This funding is part of the $12 million initiative toward wastewater testing announced by Jeff Yurek, the Ontario Minister of Environment, Conservation and Parks on Mar. 18. 

“The University of Waterloo has been one of the pioneers in Ontario doing wastewater testing,” Servos said, “Since wastewater is a collective sample of an entire area, this approach provides a complimentary tool for regional public health units to identify influxes in COVID-19 cases.”

Servos said he believes that SARS-CoV-2 can be detected in wastewater. When his team was asked how COVID-19 can be detected, they explained that as the virus is introduced into city systems from sources such as stool, it can break down and degrade as it enters wastewater collection systems. According to Servos, these viral fragments can be detected in municipal wastewater and can be amplified.
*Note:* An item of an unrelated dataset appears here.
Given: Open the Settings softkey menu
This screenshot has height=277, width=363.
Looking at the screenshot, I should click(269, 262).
Though he said this can be difficult as COVID-19 fragments are hard to find in large amounts of complex wastewater, with novel approaches it can provide valuable information about community outbreaks.
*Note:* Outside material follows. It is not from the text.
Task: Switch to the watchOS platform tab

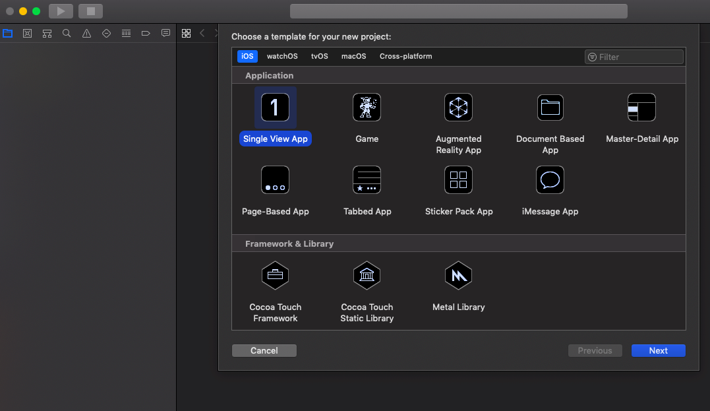Action: pyautogui.click(x=282, y=57)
The province partnered with 13 different academic and research institutions to create a system that would allow for the testing of wastewater in hopes of detecting and managing COVID-19 outbreaks across Southern Ontario. Servos and his peers began their research in the Summer of 2020, a few months after the first COVID-19 outbreaks in Ontario.
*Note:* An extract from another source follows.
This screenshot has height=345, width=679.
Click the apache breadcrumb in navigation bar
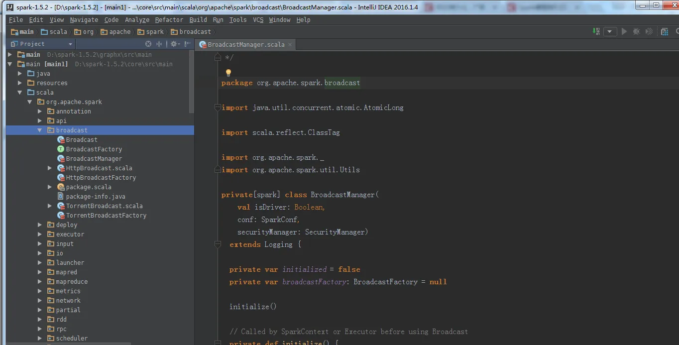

Servos currently runs a research laboratory with a focus on ecotoxicology and integrated water resources management. The majority of the researchers’ work revolves around developing new tools and approaches to risk assessment, along with novel technology for water treatment.

Testing wastewater for COVID-19 allows Servos and his team to provide an alternative method to understand how COVID-19 is transmitted through communities. This approach allows for the monitoring of millions of individuals within a community at any given time. Servos believes this is an advantage that public health agencies did not have with individual testing, and this work advances our understanding of this pandemic.